▶ _Ziel A_
Bearbeite den Text zur Nachlassverwaltung von "die einzelnen Nachlassgegenstände" bis einschließlich "Abs. 1 S. 2 BGB." und gib diesen Abschnitt mit "Information" anstelle von "Auskunft" wieder.

▶ _Extrahierter Text_

========================================================================

Trotz Durchführung der Güter- und Haftungssonderung haftet der Erbe durch die angeordnete Nachlassverwaltung, wenn Inventaruntreue vorliegt. Eine Inventaruntreue liegt vor, wenn der Erbe

die einzelnen Nachlassgegenstände absichtlich erheblich unvollständig angibt, §§ 2001, 2005 Abs. 1 S. 1 Alt. 1 BGB, eine Gläubigerbenachteiligung ist dabei nicht erforderlich; der Erbe muss mit der Unvollständigkeit aber einen bestimmten Zweck verfolgen;
die Aufnahme einer nicht bestehenden Nachlassschuld in das Inventar verursacht, um die Nachlassgläubiger zu benachteiligen, § 2005 Abs. 1 S. 1 Alt. 2 BGB;
die von ihm geforderte Auskunft bei der amtlichen Inventaraufnahme verweigert, § 2003 BGB;
die von ihm geforderte Auskunft absichtlich in erheblichem Maße verzögert, § 2005 Abs. 1 S. 2 BGB.

Er hat die Vollständigkeit des Inventars hinsichtlich des Aktivbestands auf Antrag eines Nachlassgläubigers an Eides statt zu versichern. Falls der Erbe die eidesstattliche Versicherung gegenüber einem Gläubiger nicht abgibt, verliert er gegenüber diesem Gläubiger das Recht zur Haftungsbeschränkung, den anderen Gläubigern gegenüber jedoch nicht. Der Erbe kann auf die Abgabe der eidesstattlichen Versicherung verklagt werden.

Die Nachlassverwaltung kann erhebliche Zeit in Anspruch nehmen.
Sein Antrag auf Anordnung der Nachlassverwaltung kann abgelehnt werden, wenn er nur ausschließlich allzu offensichtlich der Bequemlichkeit des Erben dient. Ein bloßer Verdacht, dass der Antrag nicht die gesetzliche Zielsetzung der Nachlassverwaltung verfolgt, reicht aber für die Ablehnung nicht aus.
Einkünfte, die nach dem Tode des Erblassers aus dem Nachlass erzielt werden, sind auch im Falle der Anordnung der Nachlassverwaltung dem Erben zuzurechnen. Bei der auf diese Einkünfte entfallenden Einkommensteuer handelt es sich um eine Eigenschuld des Erben, für die die Beschränkung der Erbenhaftung nicht geltend gemacht werden kann.

========================================================================

▶ _Bereitgestellte Daten_
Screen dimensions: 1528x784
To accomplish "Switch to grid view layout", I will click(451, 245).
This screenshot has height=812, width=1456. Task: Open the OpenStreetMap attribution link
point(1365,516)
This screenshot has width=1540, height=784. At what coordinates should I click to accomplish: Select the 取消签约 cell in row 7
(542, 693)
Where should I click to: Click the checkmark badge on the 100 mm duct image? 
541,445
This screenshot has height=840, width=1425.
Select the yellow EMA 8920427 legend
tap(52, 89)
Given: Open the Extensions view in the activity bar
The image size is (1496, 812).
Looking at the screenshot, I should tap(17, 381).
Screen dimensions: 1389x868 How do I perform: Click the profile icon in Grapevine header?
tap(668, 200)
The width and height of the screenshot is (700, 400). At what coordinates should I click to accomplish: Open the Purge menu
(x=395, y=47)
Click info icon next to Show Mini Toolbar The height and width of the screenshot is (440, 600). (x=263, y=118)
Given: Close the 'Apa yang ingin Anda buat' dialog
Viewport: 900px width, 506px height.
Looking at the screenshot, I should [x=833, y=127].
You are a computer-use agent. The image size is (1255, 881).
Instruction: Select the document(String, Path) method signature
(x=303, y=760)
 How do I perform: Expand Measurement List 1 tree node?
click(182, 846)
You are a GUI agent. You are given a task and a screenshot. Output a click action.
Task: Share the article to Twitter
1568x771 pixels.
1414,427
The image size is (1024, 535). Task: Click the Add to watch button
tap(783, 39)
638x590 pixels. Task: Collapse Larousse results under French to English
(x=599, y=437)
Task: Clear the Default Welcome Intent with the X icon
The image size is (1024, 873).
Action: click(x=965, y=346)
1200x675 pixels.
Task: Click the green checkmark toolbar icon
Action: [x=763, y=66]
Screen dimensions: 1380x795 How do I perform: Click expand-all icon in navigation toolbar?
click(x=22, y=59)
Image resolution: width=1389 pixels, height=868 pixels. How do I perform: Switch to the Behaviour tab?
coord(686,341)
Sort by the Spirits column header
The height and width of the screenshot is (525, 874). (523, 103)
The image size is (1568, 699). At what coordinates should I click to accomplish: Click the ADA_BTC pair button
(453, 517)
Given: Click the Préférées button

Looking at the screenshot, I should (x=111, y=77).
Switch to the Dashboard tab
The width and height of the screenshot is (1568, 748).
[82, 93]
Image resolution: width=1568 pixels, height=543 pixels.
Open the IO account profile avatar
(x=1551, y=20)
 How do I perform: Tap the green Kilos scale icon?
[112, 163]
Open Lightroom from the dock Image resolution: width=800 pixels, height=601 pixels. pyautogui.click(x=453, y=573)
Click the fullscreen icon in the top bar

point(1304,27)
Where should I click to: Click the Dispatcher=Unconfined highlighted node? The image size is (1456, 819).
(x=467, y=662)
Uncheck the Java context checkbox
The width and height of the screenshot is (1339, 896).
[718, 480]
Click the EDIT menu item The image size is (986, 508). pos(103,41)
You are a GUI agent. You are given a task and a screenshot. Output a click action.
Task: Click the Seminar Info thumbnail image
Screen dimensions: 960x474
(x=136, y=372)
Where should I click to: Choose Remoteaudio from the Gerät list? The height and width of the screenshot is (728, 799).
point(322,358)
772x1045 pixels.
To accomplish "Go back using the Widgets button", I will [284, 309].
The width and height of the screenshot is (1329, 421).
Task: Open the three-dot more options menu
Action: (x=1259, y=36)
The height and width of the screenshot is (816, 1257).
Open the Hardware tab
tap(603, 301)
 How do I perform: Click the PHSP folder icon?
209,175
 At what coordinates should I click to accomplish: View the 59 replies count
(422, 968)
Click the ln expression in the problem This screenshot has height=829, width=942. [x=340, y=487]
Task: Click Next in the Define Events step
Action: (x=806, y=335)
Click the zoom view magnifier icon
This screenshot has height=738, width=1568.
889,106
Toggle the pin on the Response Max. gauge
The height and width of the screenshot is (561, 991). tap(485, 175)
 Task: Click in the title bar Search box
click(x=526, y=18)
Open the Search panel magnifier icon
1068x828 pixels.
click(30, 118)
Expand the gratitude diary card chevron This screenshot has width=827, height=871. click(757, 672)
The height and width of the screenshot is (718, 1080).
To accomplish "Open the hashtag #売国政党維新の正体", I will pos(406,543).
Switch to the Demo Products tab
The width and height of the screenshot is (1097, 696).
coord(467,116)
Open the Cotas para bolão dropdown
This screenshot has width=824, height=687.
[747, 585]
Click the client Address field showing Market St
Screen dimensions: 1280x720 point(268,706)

========================================================================

▶ _Ziel B_
Schreibe die Datensätze vom Anfang bis einschließlich der Zeile mit "Action: [x=763, y=66]" genau ab.

▶ _Ergebnis A_
die einzelnen Nachlassgegenstände absichtlich erheblich unvollständig angibt, §§ 2001, 2005 Abs. 1 S. 1 Alt. 1 BGB, eine Gläubigerbenachteiligung ist dabei nicht erforderlich; der Erbe muss mit der Unvollständigkeit aber einen bestimmten Zweck verfolgen;
die Aufnahme einer nicht bestehenden Nachlassschuld in das Inventar verursacht, um die Nachlassgläubiger zu benachteiligen, § 2005 Abs. 1 S. 1 Alt. 2 BGB;
die von ihm geforderte Information bei der amtlichen Inventaraufnahme verweigert, § 2003 BGB;
die von ihm geforderte Information absichtlich in erheblichem Maße verzögert, § 2005 Abs. 1 S. 2 BGB.

▶ _Ergebnis B_
Screen dimensions: 1528x784
To accomplish "Switch to grid view layout", I will click(451, 245).
This screenshot has height=812, width=1456. Task: Open the OpenStreetMap attribution link
point(1365,516)
This screenshot has width=1540, height=784. At what coordinates should I click to accomplish: Select the 取消签约 cell in row 7
(542, 693)
Where should I click to: Click the checkmark badge on the 100 mm duct image? 
541,445
This screenshot has height=840, width=1425.
Select the yellow EMA 8920427 legend
tap(52, 89)
Given: Open the Extensions view in the activity bar
The image size is (1496, 812).
Looking at the screenshot, I should tap(17, 381).
Screen dimensions: 1389x868 How do I perform: Click the profile icon in Grapevine header?
tap(668, 200)
The width and height of the screenshot is (700, 400). At what coordinates should I click to accomplish: Open the Purge menu
(x=395, y=47)
Click info icon next to Show Mini Toolbar The height and width of the screenshot is (440, 600). (x=263, y=118)
Given: Close the 'Apa yang ingin Anda buat' dialog
Viewport: 900px width, 506px height.
Looking at the screenshot, I should [x=833, y=127].
You are a computer-use agent. The image size is (1255, 881).
Instruction: Select the document(String, Path) method signature
(x=303, y=760)
 How do I perform: Expand Measurement List 1 tree node?
click(182, 846)
You are a GUI agent. You are given a task and a screenshot. Output a click action.
Task: Share the article to Twitter
1568x771 pixels.
1414,427
The image size is (1024, 535). Task: Click the Add to watch button
tap(783, 39)
638x590 pixels. Task: Collapse Larousse results under French to English
(x=599, y=437)
Task: Clear the Default Welcome Intent with the X icon
The image size is (1024, 873).
Action: click(x=965, y=346)
1200x675 pixels.
Task: Click the green checkmark toolbar icon
Action: [x=763, y=66]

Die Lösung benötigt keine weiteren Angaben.